Dairy cows that were sickened or killed in Washington state earlier this month were exposed to a "strong oxidizing chromium compound," but the U.S. Food and Drug Administration said there is "no identifiable risk" to the milk supply.

Officials wouldn't say exactly what the compound was or where it came from, but an unidentified source told the Seattle Post-Intelligencer that the toxin was chromium 6, a known carcinogen with many pharmaceutical and industrial uses.

Chromium 6, a substance made famous by environmental activist Erin Brockovich, is a "corrosive, aggressive" chemical, University of Washington chemist James Mayer said. "I don't believe you could just walk into a hardware store and buy one of these things," the PI quotes him as saying. "They're bad news."

In a statement on its Web site, the FDA said it's been working around the clock since the weekend, when a farmer in a Seattle suburb reported that three of his cows had died and up to 17 others had been exposed to an unknown substance that had caused reddish-black patches on the animals, as well as skin blisters.

At least four federal agencies -- including the FDA, the Department of Agriculture, the Department of Homeland Security, and the FBI -- began investigations into what and who caused the incident, news sources reported.

The FDA said detectable levels of chromium -- both in sick cows and those that hadn't been exposed to the substance -- were well below the acceptable level of 100 parts per billion allowed in drinking water by the U.S. Environmental Protection Agency.


U.S. Orders Boost in Flu Shot Supply

The U.S. Centers for Disease Control and Prevention has asked flu shot manufacturers to produce 100 million inoculations for the upcoming season, saying it's determined to avoid the shortages that plagued many areas last winter.
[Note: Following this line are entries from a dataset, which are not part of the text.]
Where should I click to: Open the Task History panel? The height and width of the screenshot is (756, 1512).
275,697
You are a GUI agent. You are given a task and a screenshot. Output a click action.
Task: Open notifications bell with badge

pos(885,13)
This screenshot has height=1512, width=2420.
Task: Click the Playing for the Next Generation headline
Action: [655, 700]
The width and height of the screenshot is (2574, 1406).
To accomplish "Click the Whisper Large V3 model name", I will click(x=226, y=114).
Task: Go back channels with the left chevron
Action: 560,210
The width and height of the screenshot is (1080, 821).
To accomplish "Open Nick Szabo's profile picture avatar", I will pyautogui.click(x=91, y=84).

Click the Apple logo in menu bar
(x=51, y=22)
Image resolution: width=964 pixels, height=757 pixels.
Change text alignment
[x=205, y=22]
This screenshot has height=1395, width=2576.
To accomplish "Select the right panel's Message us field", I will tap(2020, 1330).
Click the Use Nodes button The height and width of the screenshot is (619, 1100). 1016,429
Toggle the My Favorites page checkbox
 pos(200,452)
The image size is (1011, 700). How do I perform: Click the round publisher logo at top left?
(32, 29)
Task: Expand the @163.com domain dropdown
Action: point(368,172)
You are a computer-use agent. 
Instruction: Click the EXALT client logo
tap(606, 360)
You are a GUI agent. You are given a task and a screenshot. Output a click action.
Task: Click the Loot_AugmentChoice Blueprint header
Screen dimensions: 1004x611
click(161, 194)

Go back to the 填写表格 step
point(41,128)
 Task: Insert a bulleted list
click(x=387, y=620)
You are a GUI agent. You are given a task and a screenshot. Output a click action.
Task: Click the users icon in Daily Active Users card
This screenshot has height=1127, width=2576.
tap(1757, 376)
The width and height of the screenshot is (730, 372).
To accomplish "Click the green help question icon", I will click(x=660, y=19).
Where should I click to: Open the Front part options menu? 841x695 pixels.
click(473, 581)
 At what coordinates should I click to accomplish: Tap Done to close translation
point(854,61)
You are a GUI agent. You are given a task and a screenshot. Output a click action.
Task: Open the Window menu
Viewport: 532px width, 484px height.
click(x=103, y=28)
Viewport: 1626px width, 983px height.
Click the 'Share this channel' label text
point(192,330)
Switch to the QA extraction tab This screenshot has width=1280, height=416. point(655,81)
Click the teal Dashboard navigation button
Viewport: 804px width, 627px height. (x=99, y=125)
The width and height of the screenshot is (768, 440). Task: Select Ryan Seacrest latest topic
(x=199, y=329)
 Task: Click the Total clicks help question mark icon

Last year, manufacturers had distributed their entire supply of 87 million shots by December, due to an early start to the season and fears that the dominant strain was going to be more severe than in prior years, according to the Associated Press. The vaccines take months to prepare, so at the time, the agency began urging people to opt for a newer, but costlier, nasal spray version instead.

The 100 million shots to be produced for the upcoming season do not include an additional 4.5 million shots ordered by the CDC itself in the first-ever stockpiling of the vaccine for children and others most at risk, the AP said.

With fresh memories of last year's shortages and new CDC guidelines recommending that children 6 months to 23 months old be vaccinated, the agency says it expects demand to be higher than normal this winter, according to the wire service.


How to Strip Snorers of Their Drone

In most cases, snoring is harmless -- except when it results in lost sleep among those nearest the buzzsaw.

If you're among those so inflicted, take heart. Hong Kong researchers say they've come up with a way to strip many snorers of their ceaseless buzz -- small plastic strips applied to the soft tissue at the top of the mouth, the New York Times reports.

The strips stiffen the otherwise vibrating soft palate that's at the heart of a snorer's bellow, according to the researchers' article published in the Archives of Otolaryngology. Patients who wore the strips reported a drop in daytime sleepiness.

But the happiest campers were the patients' significant others. Their ratings of partners' loudness fell from an average of 79 out of 100, to just 48 at the conclusion of the three-month study. And once the trial ended, none of the 12 snoring participants still fell into the study's most severe classification: snoring loud enough to be "heard outside the house," the Times said.